A Becca estava no saguão, corria de um lado para o outro parecendo perdida. 

— Bom dia, está tudo bem? — perguntei, contendo o riso. — Precisa de ajuda? 

— Bom dia Duda! Menina, to desesperada! Senhor Caleb está furioso e está descontando em todos, o que não é novidade... Tem cliente novo na empresa, a recepção está uma loucura, tanto aqui, como lá no 7° andar, principalmente lá... Então se prepare viu, porque hoje o dia vai ser longo! Agora deixa eu ir, senão daqui a pouco ele desce com a minha demissão.

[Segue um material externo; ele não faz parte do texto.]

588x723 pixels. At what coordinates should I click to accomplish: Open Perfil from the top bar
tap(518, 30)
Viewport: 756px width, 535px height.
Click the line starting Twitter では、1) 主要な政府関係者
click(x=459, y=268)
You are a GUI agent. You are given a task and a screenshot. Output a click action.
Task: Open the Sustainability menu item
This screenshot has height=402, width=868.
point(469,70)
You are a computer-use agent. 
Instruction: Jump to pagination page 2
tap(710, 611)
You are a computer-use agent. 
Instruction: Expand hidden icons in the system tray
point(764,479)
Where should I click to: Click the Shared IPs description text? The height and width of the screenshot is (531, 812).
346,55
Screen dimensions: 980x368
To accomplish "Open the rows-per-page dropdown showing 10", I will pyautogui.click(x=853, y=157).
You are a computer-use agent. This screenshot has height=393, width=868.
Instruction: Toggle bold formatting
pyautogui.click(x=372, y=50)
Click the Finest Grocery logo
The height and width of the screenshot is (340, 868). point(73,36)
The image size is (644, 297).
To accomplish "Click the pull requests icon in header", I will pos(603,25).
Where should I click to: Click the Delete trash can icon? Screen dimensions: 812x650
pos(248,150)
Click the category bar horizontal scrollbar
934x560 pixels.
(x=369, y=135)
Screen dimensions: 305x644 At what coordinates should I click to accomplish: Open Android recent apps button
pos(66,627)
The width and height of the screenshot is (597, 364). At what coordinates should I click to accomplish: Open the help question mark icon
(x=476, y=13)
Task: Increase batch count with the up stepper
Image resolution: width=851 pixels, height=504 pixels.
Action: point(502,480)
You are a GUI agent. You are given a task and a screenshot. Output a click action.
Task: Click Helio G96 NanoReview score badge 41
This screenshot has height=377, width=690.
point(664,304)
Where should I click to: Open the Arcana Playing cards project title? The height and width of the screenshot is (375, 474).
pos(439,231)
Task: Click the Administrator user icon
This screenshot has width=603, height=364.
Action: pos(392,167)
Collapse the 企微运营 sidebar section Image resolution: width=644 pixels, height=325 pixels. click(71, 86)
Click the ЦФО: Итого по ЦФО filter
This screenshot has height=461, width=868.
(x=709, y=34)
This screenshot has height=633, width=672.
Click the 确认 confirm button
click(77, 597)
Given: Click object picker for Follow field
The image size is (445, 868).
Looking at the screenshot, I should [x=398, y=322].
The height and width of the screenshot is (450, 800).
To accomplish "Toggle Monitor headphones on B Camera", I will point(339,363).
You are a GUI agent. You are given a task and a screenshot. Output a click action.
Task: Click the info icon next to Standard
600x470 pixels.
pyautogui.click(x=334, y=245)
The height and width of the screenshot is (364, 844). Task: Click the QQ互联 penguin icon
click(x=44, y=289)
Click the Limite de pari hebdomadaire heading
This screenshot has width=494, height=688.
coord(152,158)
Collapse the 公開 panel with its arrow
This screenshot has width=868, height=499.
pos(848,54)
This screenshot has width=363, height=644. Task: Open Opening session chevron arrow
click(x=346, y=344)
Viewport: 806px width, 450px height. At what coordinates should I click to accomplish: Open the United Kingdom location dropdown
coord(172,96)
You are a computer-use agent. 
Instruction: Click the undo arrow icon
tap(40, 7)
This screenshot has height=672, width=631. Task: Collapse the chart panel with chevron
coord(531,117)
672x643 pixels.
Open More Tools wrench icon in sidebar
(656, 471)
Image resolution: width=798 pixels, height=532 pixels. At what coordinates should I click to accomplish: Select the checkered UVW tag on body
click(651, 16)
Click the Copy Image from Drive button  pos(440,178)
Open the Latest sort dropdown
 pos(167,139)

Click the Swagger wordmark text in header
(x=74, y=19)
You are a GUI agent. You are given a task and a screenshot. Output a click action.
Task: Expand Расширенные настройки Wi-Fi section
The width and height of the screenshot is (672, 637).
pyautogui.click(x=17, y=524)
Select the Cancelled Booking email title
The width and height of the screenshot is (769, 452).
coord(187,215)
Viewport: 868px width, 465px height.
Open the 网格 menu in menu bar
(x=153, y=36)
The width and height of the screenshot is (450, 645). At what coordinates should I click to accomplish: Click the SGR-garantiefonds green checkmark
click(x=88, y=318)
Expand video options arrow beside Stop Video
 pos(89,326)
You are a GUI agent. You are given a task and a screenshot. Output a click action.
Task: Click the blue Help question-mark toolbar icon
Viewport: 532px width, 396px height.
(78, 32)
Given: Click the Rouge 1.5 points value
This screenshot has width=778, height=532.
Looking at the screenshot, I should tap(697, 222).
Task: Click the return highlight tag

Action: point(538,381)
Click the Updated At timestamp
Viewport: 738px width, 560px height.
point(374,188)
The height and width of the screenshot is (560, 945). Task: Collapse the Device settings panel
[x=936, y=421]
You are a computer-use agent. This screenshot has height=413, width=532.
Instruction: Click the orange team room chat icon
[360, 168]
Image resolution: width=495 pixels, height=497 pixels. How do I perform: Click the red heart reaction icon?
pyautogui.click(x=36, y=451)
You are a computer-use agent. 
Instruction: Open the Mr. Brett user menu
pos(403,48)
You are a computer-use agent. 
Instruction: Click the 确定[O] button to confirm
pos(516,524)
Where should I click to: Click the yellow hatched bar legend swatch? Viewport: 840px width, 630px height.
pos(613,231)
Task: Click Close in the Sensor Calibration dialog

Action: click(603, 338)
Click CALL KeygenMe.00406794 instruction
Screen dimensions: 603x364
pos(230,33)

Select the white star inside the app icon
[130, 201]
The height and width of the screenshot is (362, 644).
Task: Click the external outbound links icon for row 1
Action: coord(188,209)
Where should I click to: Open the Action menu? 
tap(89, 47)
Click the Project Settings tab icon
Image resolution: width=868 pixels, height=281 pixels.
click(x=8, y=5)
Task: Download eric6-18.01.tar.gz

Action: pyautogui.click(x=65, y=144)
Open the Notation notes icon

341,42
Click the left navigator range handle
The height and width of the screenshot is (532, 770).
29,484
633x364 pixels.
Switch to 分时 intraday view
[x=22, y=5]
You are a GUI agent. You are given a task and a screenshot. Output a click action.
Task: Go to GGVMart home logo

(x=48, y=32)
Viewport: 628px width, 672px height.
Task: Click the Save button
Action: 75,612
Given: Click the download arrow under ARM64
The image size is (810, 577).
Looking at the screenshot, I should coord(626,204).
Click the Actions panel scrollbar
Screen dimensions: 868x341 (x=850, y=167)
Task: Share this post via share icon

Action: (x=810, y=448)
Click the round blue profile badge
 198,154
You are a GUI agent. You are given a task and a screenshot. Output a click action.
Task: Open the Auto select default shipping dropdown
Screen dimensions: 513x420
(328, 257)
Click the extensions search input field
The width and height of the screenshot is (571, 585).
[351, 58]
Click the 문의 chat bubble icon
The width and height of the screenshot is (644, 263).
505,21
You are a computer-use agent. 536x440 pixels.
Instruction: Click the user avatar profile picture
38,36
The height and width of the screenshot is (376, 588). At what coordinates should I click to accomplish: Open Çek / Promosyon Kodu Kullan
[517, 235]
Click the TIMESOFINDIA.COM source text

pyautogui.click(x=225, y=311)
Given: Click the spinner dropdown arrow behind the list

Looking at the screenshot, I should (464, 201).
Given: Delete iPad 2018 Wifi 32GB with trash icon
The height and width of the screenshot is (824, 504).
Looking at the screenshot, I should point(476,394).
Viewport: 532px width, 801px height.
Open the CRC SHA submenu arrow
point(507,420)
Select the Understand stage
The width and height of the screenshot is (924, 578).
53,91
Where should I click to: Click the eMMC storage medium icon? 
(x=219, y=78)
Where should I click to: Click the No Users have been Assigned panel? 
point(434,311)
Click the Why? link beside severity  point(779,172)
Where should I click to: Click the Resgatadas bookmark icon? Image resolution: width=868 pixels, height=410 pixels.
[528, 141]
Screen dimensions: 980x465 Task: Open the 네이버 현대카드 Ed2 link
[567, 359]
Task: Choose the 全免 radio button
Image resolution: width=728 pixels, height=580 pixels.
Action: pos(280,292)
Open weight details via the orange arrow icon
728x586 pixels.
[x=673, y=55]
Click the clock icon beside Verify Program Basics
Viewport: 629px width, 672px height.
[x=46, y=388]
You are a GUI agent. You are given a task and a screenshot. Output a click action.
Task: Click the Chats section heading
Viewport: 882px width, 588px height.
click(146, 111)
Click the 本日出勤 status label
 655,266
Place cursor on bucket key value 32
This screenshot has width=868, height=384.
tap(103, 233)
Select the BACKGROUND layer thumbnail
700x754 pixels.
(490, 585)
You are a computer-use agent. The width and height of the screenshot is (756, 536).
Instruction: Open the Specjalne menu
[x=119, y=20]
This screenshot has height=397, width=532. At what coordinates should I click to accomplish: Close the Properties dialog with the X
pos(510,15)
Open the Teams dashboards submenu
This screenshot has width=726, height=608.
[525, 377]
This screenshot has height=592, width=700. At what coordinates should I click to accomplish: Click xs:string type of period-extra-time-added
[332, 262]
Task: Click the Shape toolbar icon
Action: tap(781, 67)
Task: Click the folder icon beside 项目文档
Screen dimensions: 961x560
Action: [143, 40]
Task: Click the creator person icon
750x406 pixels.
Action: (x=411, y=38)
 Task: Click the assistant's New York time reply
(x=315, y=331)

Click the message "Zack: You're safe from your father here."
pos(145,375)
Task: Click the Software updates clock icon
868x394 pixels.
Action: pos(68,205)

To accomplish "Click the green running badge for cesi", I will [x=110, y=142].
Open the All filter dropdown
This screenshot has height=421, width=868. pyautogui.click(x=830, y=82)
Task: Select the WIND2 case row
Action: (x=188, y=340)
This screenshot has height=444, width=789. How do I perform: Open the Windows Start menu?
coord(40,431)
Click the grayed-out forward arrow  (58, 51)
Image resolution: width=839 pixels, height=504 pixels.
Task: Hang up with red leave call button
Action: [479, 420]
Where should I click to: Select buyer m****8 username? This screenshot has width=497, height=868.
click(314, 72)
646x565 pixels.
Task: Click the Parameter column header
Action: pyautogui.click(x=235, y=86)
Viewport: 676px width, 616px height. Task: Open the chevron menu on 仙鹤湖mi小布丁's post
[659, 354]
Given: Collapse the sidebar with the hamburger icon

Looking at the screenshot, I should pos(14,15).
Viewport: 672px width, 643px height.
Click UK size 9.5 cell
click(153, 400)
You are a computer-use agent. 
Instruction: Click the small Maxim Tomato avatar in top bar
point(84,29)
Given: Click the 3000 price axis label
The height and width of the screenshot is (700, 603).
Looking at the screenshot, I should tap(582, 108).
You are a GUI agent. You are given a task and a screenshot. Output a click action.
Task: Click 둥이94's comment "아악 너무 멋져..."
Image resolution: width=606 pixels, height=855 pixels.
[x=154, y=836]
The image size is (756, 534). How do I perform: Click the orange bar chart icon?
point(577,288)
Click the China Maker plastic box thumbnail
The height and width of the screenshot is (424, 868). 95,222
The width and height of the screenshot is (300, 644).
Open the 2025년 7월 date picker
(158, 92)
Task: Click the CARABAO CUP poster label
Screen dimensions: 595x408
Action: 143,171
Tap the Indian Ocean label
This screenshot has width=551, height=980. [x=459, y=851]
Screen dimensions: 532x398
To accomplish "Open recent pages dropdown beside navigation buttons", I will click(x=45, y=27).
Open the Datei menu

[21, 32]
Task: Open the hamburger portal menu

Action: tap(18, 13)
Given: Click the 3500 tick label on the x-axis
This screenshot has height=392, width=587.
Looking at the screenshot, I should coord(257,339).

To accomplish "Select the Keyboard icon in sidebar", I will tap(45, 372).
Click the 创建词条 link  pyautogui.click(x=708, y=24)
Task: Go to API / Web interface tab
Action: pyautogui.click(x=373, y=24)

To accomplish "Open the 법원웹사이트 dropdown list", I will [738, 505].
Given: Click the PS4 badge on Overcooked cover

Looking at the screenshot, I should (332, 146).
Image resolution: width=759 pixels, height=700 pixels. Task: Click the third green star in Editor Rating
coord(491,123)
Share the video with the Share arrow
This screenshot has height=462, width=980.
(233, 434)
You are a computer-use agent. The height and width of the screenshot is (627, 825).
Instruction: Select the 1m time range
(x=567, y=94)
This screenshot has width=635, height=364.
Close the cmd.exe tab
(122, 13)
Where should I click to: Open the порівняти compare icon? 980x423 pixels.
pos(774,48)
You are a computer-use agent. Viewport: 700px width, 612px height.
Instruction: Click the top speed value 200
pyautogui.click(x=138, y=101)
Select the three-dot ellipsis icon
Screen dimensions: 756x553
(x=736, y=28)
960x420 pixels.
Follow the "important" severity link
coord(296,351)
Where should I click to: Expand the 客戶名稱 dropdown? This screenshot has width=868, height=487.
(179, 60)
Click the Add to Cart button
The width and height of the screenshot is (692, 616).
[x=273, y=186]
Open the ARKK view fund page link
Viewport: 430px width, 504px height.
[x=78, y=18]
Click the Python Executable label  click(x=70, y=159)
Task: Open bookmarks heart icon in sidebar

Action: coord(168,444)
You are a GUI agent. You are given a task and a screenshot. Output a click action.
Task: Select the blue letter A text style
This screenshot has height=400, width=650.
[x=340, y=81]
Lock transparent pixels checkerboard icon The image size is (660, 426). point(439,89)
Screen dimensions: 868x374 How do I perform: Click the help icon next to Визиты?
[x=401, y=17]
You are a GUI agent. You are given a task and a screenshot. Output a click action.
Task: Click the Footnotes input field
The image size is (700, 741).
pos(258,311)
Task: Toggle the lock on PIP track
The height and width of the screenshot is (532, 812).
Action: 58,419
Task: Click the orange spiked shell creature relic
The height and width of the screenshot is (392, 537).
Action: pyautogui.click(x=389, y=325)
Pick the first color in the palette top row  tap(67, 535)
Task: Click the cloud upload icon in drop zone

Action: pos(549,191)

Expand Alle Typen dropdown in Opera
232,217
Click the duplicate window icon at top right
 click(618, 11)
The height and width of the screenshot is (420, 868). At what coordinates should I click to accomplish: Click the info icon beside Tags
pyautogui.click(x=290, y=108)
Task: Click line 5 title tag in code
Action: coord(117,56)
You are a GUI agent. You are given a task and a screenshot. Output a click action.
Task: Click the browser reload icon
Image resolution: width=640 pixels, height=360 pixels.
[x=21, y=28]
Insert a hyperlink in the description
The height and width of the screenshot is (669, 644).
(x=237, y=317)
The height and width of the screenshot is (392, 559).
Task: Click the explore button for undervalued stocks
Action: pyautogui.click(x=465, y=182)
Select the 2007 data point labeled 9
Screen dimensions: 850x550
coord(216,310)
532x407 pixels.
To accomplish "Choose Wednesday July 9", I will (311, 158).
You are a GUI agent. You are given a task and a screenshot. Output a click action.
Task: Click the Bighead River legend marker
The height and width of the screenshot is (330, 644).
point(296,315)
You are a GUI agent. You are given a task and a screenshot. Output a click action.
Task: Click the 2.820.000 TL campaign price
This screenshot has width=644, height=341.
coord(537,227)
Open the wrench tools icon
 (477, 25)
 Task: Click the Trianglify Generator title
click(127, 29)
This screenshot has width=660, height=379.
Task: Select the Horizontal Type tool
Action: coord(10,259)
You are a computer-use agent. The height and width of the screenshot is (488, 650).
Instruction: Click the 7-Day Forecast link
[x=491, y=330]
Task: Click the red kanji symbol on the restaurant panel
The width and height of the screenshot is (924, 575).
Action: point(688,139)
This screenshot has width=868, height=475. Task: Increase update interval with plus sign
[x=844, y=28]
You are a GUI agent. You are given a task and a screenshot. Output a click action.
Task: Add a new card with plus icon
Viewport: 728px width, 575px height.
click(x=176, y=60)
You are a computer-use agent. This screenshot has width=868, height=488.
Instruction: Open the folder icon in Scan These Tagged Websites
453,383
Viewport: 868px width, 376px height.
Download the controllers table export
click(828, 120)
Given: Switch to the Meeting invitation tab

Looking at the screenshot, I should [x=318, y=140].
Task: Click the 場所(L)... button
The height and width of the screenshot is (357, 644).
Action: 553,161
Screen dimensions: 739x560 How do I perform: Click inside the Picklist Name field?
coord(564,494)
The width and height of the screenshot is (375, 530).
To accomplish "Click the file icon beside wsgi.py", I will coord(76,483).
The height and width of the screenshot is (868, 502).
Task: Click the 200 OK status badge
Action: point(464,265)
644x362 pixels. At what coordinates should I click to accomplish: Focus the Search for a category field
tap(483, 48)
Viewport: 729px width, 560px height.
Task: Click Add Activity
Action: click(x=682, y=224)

E ah, quase me esqueci — Ela parou de andar e se virou para mim — Parabéns pela contratação, espero que aguente mais do que a maioria. — Ela passou a catraca com tanta pressa que quase tombou pra trás. 

É realmente o meu chefe não era um mar de rosas, parecia ser odiado por muita gente.

Enquanto chamava o elevador, meu celular tocou novamente o procurei na bolsa e dessa vez era o meu pessoal, era a Maggie. 

— MADU, PELO AMOR DE DEUS, ME DIZ QUE VOCÊ JÁ ESTÁ CHEGANDO? — Pelo desespero da Maggie, dava para perceber que as coisas não estavam muito boas lá em cima.

— Estou esperando o elevador chegar, por quê? O que houve? — Ao fundo dava para ouvir as vozes do pessoal e pela altura em que estavam falando, pareciam bem irritados.

— O Caleb quer te ver imediatamente! Disse que está atrasada e não gosta de atrasos, então pelo amor de Nossa Senhora da pontualidade... Sobe logo! — Não sabia se ria ou se chorava pelo desespero dela.

— Já estou subindo, elevador acabou de chegar. — Desliguei a ligação e entrei no elevador. 

Assim que a porta do elevador abriu no 7º, dei de cara com a Maggie. 

— Juro por Deus que se ele gritar comigo mais uma vez, vou mandá-lo tomar onde o sol não b**e! Ah tudo tem limite e o meu já acabou. Perco meu emprego, mas ao menos saio daqui feliz... — Estava reclamando para uma moça, que ainda não conhecia. — Graças a Deus, você chegou! — Maggie me abraçou e quase me derrubou de tanta força. — Entra logo lá, para falar com esse homem e quem sabe você consegue acalma-lo.

Eu? Impossível!  

Resolvi permanecer calada, só confirmei com a cabeça e segui até a sala do amado chefe.